Did I always live life, truly live it? I am not convinced that I have. I spent a lot of days and weeks getting life done. I probably theorized that the best use of my time was the work I did and the tasks I completed. I learned to become a stellar organized man, and effective administrator. Christine often reminded me to be more spontaneous. Perhaps I am being too hard on myself in this assessment yet I realize now that the best use of my time requires that I know what is most important and then give myself to that.
The lesson was reinforced on Thursday evening when I watched a reality TV show called “Live for the Moment.” This premiere episode featured a family of four, a husband Roger Childs, and his wife and two young sons. We learned that Roger is suffering from ALS (also known as Lou Gehrig's Disease). Customarily this disease that degenerates the body is sufficient reason to cast the sufferer into a permanent funk. Roger, however, came to terms with the truth that he would not live long and he determined to live the time he had to its fullest and to help his family make this time rich with memories. Roger chose to have his family embark upon his bucket list of adventures. In stepped a TV network and host Jeff Probst of ‘Survivor’ fame and the network’s funds to finance the realization of Roger’s many interests and dreams. For an hour my emotions were increasingly challenged as I followed Roger and his family to NASA and a shuttle launch, then an exhilarating ride in a fast jet powered L39 Albatross, then a reunion with a college room mate and a heli-ski experience and finally a reunion with long lost friends and family. This culmination revealed a Roger Childs ALS Research Fund, and $80,000 college scholarship for his boys and he was made an honorary aircraft Commander.
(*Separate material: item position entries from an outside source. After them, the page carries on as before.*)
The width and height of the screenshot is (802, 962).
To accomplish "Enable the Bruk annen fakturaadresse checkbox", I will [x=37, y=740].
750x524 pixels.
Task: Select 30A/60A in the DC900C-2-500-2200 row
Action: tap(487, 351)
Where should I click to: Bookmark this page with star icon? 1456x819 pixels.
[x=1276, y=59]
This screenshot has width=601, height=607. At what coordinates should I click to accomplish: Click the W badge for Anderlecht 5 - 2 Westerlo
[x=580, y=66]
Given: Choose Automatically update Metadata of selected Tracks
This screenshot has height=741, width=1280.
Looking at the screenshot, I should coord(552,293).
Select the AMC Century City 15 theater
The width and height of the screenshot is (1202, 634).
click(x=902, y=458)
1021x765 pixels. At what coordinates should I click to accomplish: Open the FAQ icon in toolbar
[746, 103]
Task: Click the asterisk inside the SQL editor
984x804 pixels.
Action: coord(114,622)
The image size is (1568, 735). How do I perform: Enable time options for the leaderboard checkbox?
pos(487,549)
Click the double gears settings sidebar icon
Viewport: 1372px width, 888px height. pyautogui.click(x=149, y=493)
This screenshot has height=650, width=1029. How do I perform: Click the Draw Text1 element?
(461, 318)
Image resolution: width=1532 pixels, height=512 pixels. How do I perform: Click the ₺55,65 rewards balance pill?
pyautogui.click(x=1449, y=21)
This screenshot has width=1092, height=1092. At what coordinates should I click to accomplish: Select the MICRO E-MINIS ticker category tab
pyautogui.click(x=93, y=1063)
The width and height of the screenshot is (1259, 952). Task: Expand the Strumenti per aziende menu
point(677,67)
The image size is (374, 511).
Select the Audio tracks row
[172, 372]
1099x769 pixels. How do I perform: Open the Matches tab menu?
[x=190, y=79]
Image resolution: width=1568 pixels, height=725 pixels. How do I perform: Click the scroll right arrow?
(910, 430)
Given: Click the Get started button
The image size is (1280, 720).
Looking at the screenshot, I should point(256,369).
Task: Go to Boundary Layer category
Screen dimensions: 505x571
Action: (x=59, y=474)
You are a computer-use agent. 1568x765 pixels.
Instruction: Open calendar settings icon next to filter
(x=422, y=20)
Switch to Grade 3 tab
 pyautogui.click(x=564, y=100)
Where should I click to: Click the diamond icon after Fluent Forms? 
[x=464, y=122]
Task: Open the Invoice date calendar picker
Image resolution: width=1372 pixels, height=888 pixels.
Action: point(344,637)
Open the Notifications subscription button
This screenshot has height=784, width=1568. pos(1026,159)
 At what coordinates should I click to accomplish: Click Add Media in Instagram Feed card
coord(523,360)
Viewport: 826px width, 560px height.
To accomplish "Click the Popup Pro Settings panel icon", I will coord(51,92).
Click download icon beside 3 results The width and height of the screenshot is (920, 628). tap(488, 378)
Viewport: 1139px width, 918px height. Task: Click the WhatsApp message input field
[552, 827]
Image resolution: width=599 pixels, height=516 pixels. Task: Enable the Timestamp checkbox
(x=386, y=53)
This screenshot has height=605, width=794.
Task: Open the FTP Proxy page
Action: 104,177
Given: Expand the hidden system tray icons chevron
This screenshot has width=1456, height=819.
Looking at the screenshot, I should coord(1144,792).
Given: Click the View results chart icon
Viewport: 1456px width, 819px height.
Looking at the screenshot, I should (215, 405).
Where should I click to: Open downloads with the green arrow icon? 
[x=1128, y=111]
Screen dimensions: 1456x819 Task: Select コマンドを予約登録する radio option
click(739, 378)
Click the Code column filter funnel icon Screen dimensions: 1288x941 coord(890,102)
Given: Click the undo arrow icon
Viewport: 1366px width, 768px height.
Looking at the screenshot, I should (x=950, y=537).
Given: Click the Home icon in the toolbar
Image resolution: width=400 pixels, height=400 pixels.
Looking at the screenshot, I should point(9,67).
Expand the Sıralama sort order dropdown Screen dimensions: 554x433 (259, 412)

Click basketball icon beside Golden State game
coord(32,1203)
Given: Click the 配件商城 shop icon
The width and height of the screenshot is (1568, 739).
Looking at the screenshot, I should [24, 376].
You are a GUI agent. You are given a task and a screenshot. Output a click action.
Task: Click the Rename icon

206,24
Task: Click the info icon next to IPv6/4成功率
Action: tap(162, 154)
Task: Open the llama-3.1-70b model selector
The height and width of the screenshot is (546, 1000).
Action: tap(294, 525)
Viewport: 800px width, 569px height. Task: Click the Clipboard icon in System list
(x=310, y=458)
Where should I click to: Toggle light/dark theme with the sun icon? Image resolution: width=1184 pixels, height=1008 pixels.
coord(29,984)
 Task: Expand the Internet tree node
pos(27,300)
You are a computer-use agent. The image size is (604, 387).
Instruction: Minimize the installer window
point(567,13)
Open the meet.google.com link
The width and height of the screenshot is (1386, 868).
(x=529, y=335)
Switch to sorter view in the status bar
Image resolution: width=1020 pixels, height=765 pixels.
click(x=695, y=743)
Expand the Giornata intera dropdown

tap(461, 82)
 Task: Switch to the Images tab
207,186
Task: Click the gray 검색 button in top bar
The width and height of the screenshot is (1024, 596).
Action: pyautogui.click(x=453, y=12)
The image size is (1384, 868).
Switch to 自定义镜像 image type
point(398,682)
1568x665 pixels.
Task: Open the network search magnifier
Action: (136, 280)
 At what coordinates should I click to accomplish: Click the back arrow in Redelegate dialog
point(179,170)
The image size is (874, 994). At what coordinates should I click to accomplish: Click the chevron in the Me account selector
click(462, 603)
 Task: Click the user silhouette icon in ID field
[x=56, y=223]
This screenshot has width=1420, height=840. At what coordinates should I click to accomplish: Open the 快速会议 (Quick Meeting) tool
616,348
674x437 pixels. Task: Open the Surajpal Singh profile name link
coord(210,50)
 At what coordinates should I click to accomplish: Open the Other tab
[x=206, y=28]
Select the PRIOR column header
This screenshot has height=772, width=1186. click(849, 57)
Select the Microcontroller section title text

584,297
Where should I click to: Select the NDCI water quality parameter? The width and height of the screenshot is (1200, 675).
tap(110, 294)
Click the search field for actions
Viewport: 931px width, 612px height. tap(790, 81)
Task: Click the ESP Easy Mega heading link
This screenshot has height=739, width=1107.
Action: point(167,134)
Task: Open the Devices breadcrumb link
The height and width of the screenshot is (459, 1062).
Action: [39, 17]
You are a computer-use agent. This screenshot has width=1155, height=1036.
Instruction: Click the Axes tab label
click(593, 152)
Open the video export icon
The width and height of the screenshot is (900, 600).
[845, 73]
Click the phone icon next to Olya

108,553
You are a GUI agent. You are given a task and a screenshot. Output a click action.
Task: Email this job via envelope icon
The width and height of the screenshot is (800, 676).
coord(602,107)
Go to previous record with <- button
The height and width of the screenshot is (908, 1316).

Of course Roger’s lesson to us all was that living life is about the small moments and keeping perspective that's important. If there is something you want to do, don’t delay. Do it.
All the while that I was personalizing this lesson I was also thinking about my friends Paul and Zabeth Bayne and the uphill battle they wage daily to fulfill their dreams and interests. They don’t have the option of spontaneity. They must be 100% committed to one thing and only one thing. They must do all they can do in the preparation of their case together with lawyer Doug Christie, to convince a Judge in a court of law, that not only are they fit parents, but also that the Ministry of Children and Family Development in British Columbia has erred in its seizure of the Bayne children and in their custody of the children for well over two years. When the gavel comes down sometime this spring, those three children must be awarded back to Zabeth and Paul. That is the moment for which they are living. That is the compelling perspective and the most important goal of their lives. Only when that happens will they truly begin to live.